Task instructions → Go to the line containing "Switch to the albums tab" in the records below and retype from there through the final line, exactly.
%%
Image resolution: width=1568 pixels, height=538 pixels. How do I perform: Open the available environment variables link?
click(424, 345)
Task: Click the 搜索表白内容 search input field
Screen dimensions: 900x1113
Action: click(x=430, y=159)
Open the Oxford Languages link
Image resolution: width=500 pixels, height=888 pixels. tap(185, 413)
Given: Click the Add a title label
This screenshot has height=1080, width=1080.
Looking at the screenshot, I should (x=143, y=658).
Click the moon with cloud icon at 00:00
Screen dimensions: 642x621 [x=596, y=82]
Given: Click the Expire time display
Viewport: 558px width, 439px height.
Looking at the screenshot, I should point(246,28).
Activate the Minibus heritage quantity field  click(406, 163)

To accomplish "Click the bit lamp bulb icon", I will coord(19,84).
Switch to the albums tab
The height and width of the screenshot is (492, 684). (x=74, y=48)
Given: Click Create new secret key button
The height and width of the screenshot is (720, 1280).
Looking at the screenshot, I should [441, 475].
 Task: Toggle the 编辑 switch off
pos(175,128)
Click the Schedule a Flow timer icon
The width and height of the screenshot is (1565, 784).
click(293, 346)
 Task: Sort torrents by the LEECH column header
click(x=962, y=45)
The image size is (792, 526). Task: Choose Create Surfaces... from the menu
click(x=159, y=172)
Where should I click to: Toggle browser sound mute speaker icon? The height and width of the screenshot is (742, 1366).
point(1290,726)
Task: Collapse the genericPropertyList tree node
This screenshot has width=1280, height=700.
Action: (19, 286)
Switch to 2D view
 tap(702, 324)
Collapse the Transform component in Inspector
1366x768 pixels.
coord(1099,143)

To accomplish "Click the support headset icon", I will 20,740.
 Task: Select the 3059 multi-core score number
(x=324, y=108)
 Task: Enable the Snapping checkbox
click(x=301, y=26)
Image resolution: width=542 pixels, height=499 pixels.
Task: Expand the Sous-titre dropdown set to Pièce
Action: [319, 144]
%%
Solution →
Switch to the albums tab
The height and width of the screenshot is (492, 684). (x=74, y=48)
Given: Click Create new secret key button
The height and width of the screenshot is (720, 1280).
Looking at the screenshot, I should [441, 475].
 Task: Toggle the 编辑 switch off
pos(175,128)
Click the Schedule a Flow timer icon
The width and height of the screenshot is (1565, 784).
click(293, 346)
 Task: Sort torrents by the LEECH column header
click(x=962, y=45)
The image size is (792, 526). Task: Choose Create Surfaces... from the menu
click(x=159, y=172)
Where should I click to: Toggle browser sound mute speaker icon? The height and width of the screenshot is (742, 1366).
point(1290,726)
Task: Collapse the genericPropertyList tree node
This screenshot has width=1280, height=700.
Action: (19, 286)
Switch to 2D view
 tap(702, 324)
Collapse the Transform component in Inspector
1366x768 pixels.
coord(1099,143)

To accomplish "Click the support headset icon", I will 20,740.
 Task: Select the 3059 multi-core score number
(x=324, y=108)
 Task: Enable the Snapping checkbox
click(x=301, y=26)
Image resolution: width=542 pixels, height=499 pixels.
Task: Expand the Sous-titre dropdown set to Pièce
Action: [319, 144]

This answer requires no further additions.